After Emmet Scott started his consulting business, he was stuck running the show. He delivered work to clients, recruited, did sales, marketing and performed all required administrative tasks. Although he had other perfectly capable team members, all of Scott’s activity revolved around him. Scott realized he had to make a change. He needed to move from entrepreneur to executive. In 2009, he co-founded a new company, Community Dental Partners, and became its CEO. Today, the company is worth over $100 million. Scott now coaches other entrepreneurs through the process of becoming executives and covers the subject on his podcast, DSO Secrets, and in his book, DSO Secrets: The Ultimate Guide to Building Your Dental Empire.
There’s a huge difference between running a startup and running a full-fledged business. The latter requires a new state of mind and a new approach: from entrepreneur to executive. In the transition phase, you move away from your technical mindset and adopt a mindset focused on defining and strategically guiding the business. Here’s how to make it work for you.
1. Define the vision
As an entrepreneur, you focus on what you need to do this week. As an executive, Scott says your role is to chart the course of your business for the much longer term. This makes you a visionary, and it is your responsibility to convey this vision to your team.
“You have to know where you are leading your people and what that place is like,” he said. “What are the rewards that everyone the company touches will reap? I like to use the analogy of pulling out your telescope and looking into the distance. What do you see?”
When this vision is clear, you will be able to see a few things. First, you’ll see who you are heroes for and the changes you’re making in their lives. Then you will see how you serve them and how your team performs to make that future a reality.
From these details, you can create a business mantra, which is a short, memorable phrase that informs how your business thinks or acts. Scott said to regard it as “a North Star that can point your people in the right direction, no matter how big you become.”
2. Chart your course
The next step is strategic planning, which stems from your vision. To reach the place you saw through your telescope, you may need to start acquiring certain locations or businesses, invest in research and development, improve systems and processes, or recruit new talent.
At this point, it’s important not to lose the entrepreneurial agility that got you here. “Focusing on these lenses doesn’t require a telescope so much as the shorter vision of binoculars,” says Scott. “It’s your job to communicate what you’ve seen and provide binoculars to those who need to focus on the strategies that will achieve your vision.”
This is where your project management team comes in. This team sits between your C-suite and the managers, directors, and team leaders who need to execute. They decide which of the many choices offered by your vision can and should be pursued based on ROI.
Scott’s project managers work from a simple acronym they call DOPE. First, document all potential strategic ideas and initiatives.

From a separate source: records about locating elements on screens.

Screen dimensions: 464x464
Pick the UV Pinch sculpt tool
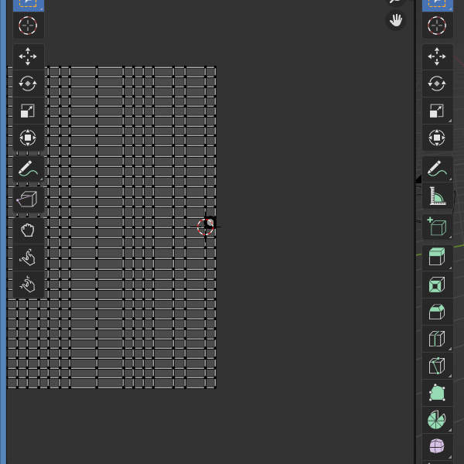click(28, 284)
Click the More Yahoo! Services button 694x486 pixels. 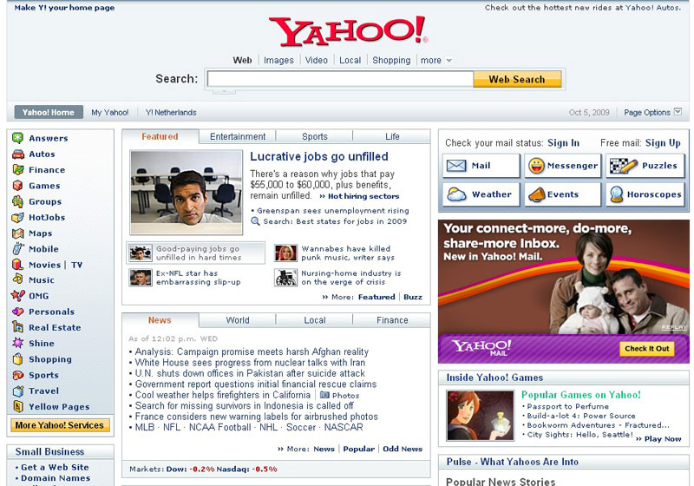60,425
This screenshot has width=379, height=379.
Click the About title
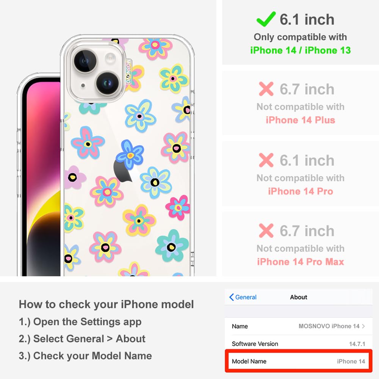coord(299,297)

Second, to organise these ideas to better understand the scope, timelines and responsibilities. The third, to prioritize these ideas based on return on investment and resource allocation. Ultimately, run on these ideas using the principles of project management.
“Remember that as a leader, it’s your job to build your team, including those project managers,” Scott said. “Once the team is in place, give them the support they need.”
3. Find the right communication balance
Entrepreneurs early in their journey can get away with haphazard communication approaches. With an all-hands-on-deck mentality, they catch casual conversations and set up random meetings. “But clear, structured communication,” says Scott, “is crucial to a successful leader.” Without it, no one in your business can lead, organize, coordinate, influence, or teach. Clear and regular communication flows from you and rises to you. So how much should you communicate?
Scott says it’s a delicate balance. Too much communication ends up micromanaging and can come across as judgmental. Too little communication ends in disconnection and leadership gaps.
“Part of an executive’s job is to find the right communication cadence, which is how often you will review feedback from your team and continue to push your vision and your mantra,” said said Scott.
There’s no “right” meeting cadence, Scott explained, because it depends on your culture. Watch, learn and improve as you go. If your team is living the mantra and your company is achieving its goals, moving towards your vision, communication is most likely on the right track.
Besides the cadence of communication, another consideration is your method of communication. Whether you use Zoom or have in-person meetings, email or prefer Slack, choose a method that takes the friction out of important conversations with your team.
Are you ready to make the transition?
Going from a specialist whose job was to generate results (an entrepreneur) to a senior manager is difficult. Plus, as Scott pointed out, it’s not for everyone. There’s no shame in staying in that entrepreneurial role, as long as you don’t put the brakes on your business.
But if you’re ready for that next step, it’s time to become an executive.
“As an executive, if you set the organization’s vision, lead strategic planning and oversee communication cadences, you can move mountains,” Scott said.